▶ [SUPPLIED PASSAGE]:
** BEGIN **

Exhibit 99.4
etrials Worldwide, Inc.
NONQUALIFIED STOCK OPTION AGREEMENT
THIS NONQUALIFIED STOCK OPTION AGREEMENT, made and entered into as of the 18th day of May, 2007, by and between etrials Worldwide, Inc., a Delaware corporation (the “Corporation”), and Eugene Jennings (the “Participant”).
WHEREAS, on May 18, 2007, (the “Original Grant Date”), the Board granted Participant an option to purchase Three Hundred Seventy Thousand (370,000) shares of the Corporation’s common stock, $0.0001 par value per share (the “Common Stock”); and
WHEREAS, such option grant was approved by the Board of Directors of the Company, including by a majority of the “Independent” Directors, as defined in NASDAQ Rules, and the Non-Employee Directors as defined in Rule 16b-3 of the Securities and Exchange Commission; and
WHEREAS, such option granted pursuant to the 2005 Performance Equity Plan of the Corporation (the “Plan”) (capitalized terms used herein shall have the meanings set out in the Plan unless otherwise specified in this Agreement); and
WHEREAS, such option was granted as required by an Employment Agreement dated May 18, 2007 between the Company and Participant and the provisions of this Agreement are subject to certain provisions of the Employment Agreement, which upon the occurrence of certain events supersedes vesting, exercise and termination provisions of this Agreement; and
WHEREAS, this Agreement evidences the grant of such option.
NOW, THEREFORE, in consideration of the foregoing, of the mutual promises set forth below and of other good and valuable consideration, the receipt and sufficiency of which are hereby acknowledged, the parties hereto, intending to be legally bound, agree as follows:
1. Grant of Option. The Corporation hereby grants Participant an option to purchase from the Corporation, during the period specified in Section 2 of this Agreement, a total of Three Hundred Seventy thousand (370,000) shares of Common Stock, at the purchase price of Four Dollars and Seventy Cents ($4.70) per share (the “Purchase Price”), in accordance with the terms and conditions stated in this Agreement. The shares of Common Stock subject to the option granted hereby are referred to below as the “Shares,” and the option to purchase such Shares is referred to below as the “Option.”
2. Vesting and Exercise of Option. The Option shall vest and become exercisable in increments in accordance with the schedule set forth below, provided that the Option shall vest and become exercisable with respect to an increment as specified only if Participant is providing services to the Corporation on the specified date for such increment:
(a) on each of the sixteen (16) quarterly anniversaries of the Original Grant Date Twenty-Three Thousand One Hundred Twenty-Five (23,125) Options shall vest and become exercisable.
The schedule set forth above is cumulative, so that Shares as to which the Option has become vested and exercisable on and after a date indicated by the schedule may be purchased pursuant to exercise of the Option at any subsequent date prior to termination of the Option. The Option may be exercised at any time and from time to time to purchase up to the number of Shares as to which it is then vested and exercisable.
The provisions of Section 5.2(h) and of Section 10 of the Plan shall apply to the Option.

** END **

▶ [GIVEN ENTRIES]:

** BEGIN **

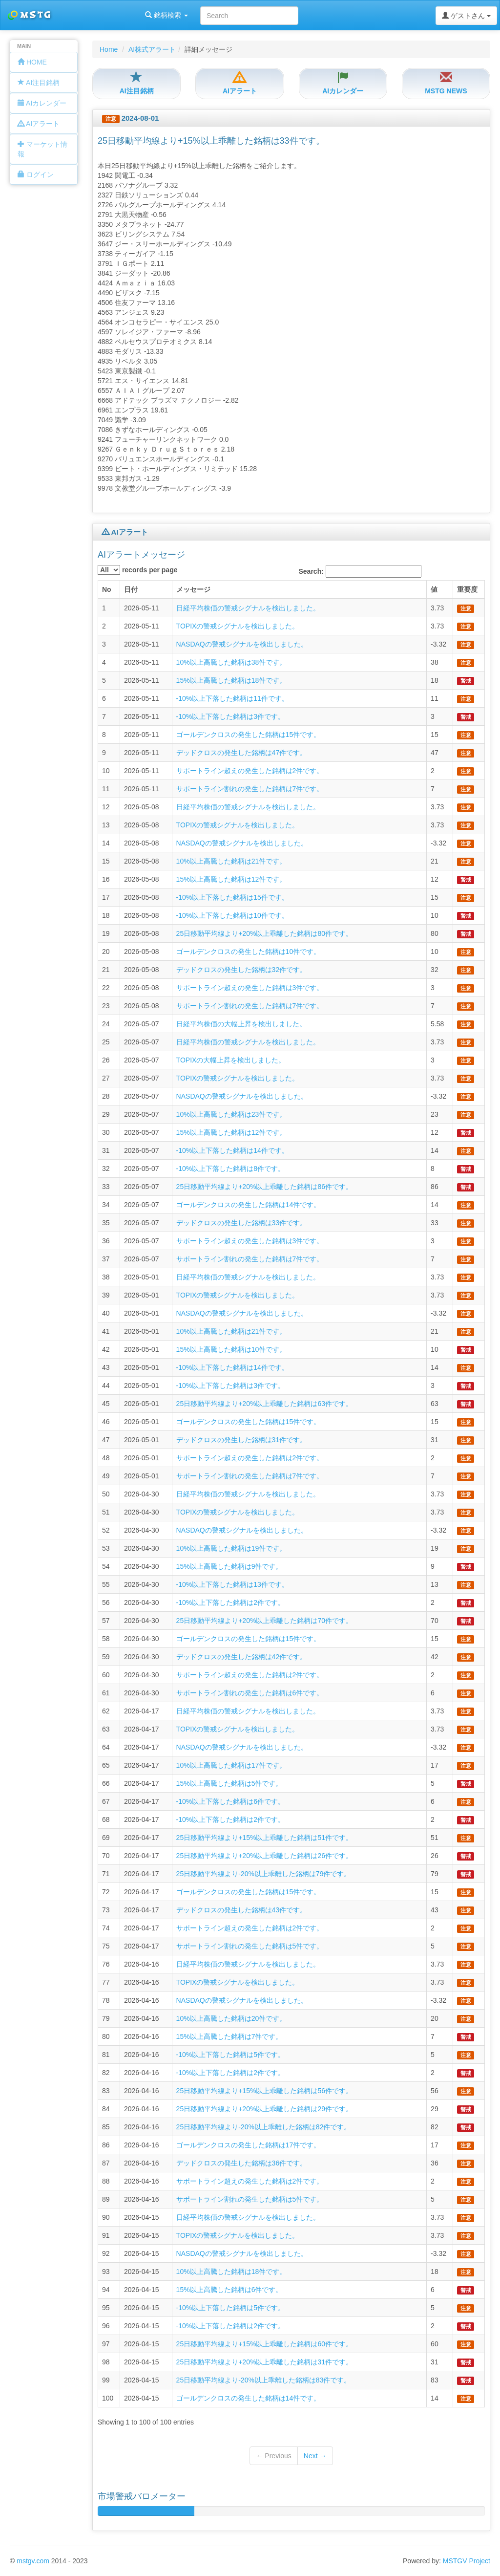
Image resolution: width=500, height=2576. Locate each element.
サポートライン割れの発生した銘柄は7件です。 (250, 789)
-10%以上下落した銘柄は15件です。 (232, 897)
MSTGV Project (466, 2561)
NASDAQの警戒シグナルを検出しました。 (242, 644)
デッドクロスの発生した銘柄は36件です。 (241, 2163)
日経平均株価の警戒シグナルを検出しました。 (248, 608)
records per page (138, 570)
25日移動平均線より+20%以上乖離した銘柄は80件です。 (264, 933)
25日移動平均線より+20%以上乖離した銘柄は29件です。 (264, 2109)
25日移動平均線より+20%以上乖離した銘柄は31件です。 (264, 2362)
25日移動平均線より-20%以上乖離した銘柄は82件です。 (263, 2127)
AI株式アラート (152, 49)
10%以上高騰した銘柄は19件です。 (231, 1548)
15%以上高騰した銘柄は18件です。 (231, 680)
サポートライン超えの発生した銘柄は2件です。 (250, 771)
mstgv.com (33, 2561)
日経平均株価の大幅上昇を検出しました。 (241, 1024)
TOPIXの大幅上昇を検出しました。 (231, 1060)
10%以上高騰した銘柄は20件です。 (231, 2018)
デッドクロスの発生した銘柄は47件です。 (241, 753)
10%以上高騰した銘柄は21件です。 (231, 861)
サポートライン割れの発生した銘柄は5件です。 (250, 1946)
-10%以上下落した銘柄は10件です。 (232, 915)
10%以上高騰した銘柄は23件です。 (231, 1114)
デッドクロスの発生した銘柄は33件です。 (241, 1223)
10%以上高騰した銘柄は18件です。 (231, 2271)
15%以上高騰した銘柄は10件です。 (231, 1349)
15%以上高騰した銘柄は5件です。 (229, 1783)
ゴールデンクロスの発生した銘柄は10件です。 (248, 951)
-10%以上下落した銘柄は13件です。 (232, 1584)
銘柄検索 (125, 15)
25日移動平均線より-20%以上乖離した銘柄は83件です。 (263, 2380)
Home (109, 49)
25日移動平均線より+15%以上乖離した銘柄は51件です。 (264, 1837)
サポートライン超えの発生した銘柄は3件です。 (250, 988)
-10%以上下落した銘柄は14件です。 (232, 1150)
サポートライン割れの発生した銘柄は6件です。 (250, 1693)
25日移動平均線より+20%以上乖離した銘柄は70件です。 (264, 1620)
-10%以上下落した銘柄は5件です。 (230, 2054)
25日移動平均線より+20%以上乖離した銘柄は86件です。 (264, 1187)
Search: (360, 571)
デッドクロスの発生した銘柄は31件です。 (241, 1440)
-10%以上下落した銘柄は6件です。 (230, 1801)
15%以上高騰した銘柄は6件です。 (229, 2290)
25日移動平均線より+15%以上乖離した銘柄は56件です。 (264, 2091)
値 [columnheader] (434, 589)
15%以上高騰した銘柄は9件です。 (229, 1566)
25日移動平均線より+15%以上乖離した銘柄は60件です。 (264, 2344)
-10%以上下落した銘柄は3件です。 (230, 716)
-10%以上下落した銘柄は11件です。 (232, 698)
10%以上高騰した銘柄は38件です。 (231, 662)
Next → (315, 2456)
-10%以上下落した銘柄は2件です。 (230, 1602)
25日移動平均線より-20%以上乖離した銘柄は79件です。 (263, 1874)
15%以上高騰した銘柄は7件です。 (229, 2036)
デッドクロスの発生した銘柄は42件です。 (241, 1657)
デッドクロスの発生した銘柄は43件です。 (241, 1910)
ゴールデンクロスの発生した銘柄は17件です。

** END **

▶ [CHALLENGE 1]: List each term that the stock option agreement defines in a parenthetical beginning with "the".
▶ [CHALLENGE 2]: Write the next part of the stock option agreement, picking up after its last sentence.

▶ [RIGHT ANSWER 1]: Corporation, Participant, Original Grant Date, Common Stock, Plan, Purchase Price

▶ [RIGHT ANSWER 2]:
3. Termination of Option. The Option shall remain exercisable as specified in Section 2 above until the earliest to occur of the dates specified below, upon which date the Option shall terminate:
(a) the date all of the Shares are purchased pursuant to the terms of this Agreement;
(b) if Participant was an employee of the Corporation upon the date hereof, upon the expiration of ninety (90) days following the Termination of Employment of Participant for any reason other than Normal Retirement, provided that in the event of the Participant’s death or Disability during such ninety (90) day period the Option shall remain exercisable until the expiration of ninety (90) days following the Participant’s death or Disability;
(c) if Participant was a director or consultant of the Corporation upon the date hereof, upon the expiration of ninety (90) days following the Participant ceasing to have such status for any reason other than Normal Retirement, provided that in the event of the Participant’s death or Disability during such ninety (90) day period the Option shall remain exercisable until ninety (90) days following the Participant’s death or Disability;
(d) at 5:00 P.M., eastern standard time, on the last date specified in any notice issued to Participant pursuant to Section 10.2 of the Plan that the Corporation has accelerated the vesting of the Option, provided that the provisions in Section 10.2 regarding the tender of the Repurchase Value of such award have been complied with;
(e) if the Participant’s employment or service with the Corporation terminated as a result of Normal Retirement, upon the expiration of three (3) years following the date of Termination of Employment or termination of service, as applicable; or
(f) the five (5) year anniversary of the Grant Date at 5:00 P.M., eastern standard time.
Upon its termination, the Option shall have no further force or effect and Participant shall have no further rights under the Option or to any Shares which have not been purchased pursuant to prior exercise of the Option. For purposes of this Agreement, “Termination of Employment” shall mean termination of any consulting or employment relationship of Participant with the Corporation for any reason whatsoever other than Normal Retirement, includ-ing, without limitation, death, disability, voluntary termination, involuntary termination, dismissal with or without cause or resignation.
4. Manner of Exercise of Option.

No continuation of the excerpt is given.